Volta ao Mundo em Livros: Omã – Celestial Bodies

Prêmios são às vezes uma boa forma de encontrar livros para o projeto, e o livro que escolhi para o Omã primeiro entrou no meu radar quando ele ganhou o Booker Prize Internacional. O livro foi Celestial Bodies, da Jokha Alharthi, tornando-a a primeira mulher do Golfo Árabe a ganhar o prêmio.

O romance conta a história de três gerações de uma família, saltando da perspectiva de uma pessoa para a outra, e por décadas da história de Oman. As personagens centrais são três irmãs, Mayya, Asma e Khawla, cujas vozes aparecem quando os pais começam a arranjar casamentos para elas, o início dos anos 80. Elas são bem diferentes: Mayya é tranquila e quer ser uma filha obediente, Asma ama ler e passa o dia com livros antigos, Khawla é mais rebelde, e recusa propostas em nome de uma promessa que fez a um primo quando eles eram crianças. Outros narradores aparecem, como a filha mais velha de Mayya, que ela, em um único ato de rebeldia, chamou de London.

O único narrador que fala em primeira pessoa é Abdallah, filho do respeitado comerciante Sulleyman. Desde o início sabemos que Suleyyman vivia em uma casa enorme com seus escravos, e depois descobrimos que ele também fez sua fortuna com esse tráfico. A escravidão só foi proibida no Oman nos anos 70. A voz dele também é a que mais mostra o contraste do Oman nas últimas décadas, porque é um fluxo de consciência em que ele salta entre viver em uma pequena vila que não tinha escolas e ouvir as histórias de escravos capturados em outros lugares para viver em uma Muscate moderna, onde a filha estuda medicina e nas férias eles vão para Dubai. E também é onde a gente vê a continuidade, porque ele ainda quer desesperadamente afirmar sua masculinidade para o fantasma do pai. Ele é quem tem mais voz no livro, e achei que a história dele tem um balanço bom em mostrar como a masculinidade tóxica afeta homens, mas ao mesmo tempo os privilégios que eles tem na sociedade (talvez por isso ele seja o único em primeira pessoa?).

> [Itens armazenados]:
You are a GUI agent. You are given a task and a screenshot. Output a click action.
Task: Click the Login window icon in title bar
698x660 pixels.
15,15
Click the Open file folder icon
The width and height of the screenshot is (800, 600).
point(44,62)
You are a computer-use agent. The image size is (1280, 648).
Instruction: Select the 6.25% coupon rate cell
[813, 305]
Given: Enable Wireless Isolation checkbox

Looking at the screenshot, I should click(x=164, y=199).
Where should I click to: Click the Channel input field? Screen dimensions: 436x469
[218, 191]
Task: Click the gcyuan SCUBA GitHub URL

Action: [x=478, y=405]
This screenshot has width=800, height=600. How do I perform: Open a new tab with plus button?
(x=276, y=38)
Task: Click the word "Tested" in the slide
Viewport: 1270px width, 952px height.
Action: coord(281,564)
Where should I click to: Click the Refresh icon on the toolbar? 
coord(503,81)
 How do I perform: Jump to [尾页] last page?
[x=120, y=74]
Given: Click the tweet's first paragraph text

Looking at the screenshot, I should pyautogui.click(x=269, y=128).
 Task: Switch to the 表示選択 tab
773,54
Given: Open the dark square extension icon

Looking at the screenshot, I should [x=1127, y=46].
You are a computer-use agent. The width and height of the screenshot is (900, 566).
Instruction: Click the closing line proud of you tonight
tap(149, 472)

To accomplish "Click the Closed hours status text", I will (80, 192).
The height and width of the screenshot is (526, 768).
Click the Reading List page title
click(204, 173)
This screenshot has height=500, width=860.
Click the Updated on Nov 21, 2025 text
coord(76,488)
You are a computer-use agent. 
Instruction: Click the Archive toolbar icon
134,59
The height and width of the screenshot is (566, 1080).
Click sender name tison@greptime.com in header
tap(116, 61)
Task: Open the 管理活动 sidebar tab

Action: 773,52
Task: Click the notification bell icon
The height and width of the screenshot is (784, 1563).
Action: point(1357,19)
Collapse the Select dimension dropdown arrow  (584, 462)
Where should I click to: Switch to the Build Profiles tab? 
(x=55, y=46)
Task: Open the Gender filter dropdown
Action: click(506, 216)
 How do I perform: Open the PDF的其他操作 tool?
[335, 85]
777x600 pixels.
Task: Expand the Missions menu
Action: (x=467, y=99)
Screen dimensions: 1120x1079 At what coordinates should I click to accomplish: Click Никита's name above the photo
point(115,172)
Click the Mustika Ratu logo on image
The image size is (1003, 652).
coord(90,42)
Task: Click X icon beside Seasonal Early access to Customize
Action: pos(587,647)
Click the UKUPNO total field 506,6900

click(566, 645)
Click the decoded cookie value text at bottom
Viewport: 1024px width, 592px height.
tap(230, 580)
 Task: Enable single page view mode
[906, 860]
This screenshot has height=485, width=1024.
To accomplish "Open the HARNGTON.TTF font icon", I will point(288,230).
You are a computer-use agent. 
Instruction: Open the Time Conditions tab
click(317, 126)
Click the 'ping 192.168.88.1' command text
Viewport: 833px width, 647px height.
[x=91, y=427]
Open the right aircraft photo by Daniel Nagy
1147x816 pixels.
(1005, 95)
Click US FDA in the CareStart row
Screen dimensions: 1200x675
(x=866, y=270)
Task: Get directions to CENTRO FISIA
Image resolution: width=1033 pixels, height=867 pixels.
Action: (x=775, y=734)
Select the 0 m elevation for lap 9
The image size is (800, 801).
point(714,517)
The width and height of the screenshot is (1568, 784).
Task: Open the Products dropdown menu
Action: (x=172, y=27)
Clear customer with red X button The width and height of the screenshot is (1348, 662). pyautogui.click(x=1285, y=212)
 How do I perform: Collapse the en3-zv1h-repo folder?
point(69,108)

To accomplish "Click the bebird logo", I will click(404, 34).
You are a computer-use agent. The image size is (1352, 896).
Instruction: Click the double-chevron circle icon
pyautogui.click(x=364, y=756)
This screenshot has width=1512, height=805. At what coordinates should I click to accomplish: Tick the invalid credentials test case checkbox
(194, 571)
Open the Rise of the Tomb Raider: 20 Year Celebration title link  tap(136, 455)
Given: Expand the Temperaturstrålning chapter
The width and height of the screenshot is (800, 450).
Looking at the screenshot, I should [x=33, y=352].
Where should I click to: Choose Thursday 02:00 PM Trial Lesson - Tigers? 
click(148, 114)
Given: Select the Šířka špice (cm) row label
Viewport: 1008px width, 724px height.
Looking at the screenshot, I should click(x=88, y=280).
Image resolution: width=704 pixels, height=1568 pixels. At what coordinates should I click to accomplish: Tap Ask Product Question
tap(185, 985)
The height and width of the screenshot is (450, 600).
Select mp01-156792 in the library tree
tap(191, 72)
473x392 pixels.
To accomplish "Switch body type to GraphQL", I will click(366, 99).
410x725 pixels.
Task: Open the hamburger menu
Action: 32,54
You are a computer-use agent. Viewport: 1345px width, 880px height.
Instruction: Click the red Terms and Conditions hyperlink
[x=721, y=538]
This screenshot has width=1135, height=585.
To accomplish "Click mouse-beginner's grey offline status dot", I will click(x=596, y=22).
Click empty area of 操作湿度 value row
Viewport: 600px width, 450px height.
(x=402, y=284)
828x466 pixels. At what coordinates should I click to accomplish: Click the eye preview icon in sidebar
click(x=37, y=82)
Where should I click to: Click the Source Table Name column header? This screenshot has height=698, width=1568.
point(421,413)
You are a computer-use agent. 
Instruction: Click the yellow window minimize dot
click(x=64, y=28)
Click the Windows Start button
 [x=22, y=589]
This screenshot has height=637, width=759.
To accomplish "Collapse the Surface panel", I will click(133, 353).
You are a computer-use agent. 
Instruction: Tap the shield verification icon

> [LISTA DE EXERCÍCIOS]:
1) Indique se cada afirmação concorda com o texto sobre Celestial Bodies, respondendo sim ou não e citando as palavras do texto que decidem a questão. (a) Abdallah é o único narrador que fala em primeira pessoa. (b) A escravidão foi proibida no Omã nos anos 80. (c) Asma passa o dia com livros antigos.
2) Transcreva do texto sobre Celestial Bodies o trecho que começa em "O romance conta" e segue até "chamou de London.".

> [RESPOSTAS ESCRITAS]:
1)
(a) Sim: "O único narrador que fala em primeira pessoa é Abdallah".
(b) Não: "A escravidão só foi proibida no Oman nos anos 70."
(c) Sim: "Asma ama ler e passa o dia com livros antigos".

2)
O romance conta a história de três gerações de uma família, saltando da perspectiva de uma pessoa para a outra, e por décadas da história de Oman. As personagens centrais são três irmãs, Mayya, Asma e Khawla, cujas vozes aparecem quando os pais começam a arranjar casamentos para elas, o início dos anos 80. Elas são bem diferentes: Mayya é tranquila e quer ser uma filha obediente, Asma ama ler e passa o dia com livros antigos, Khawla é mais rebelde, e recusa propostas em nome de uma promessa que fez a um primo quando eles eram crianças. Outros narradores aparecem, como a filha mais velha de Mayya, que ela, em um único ato de rebeldia, chamou de London.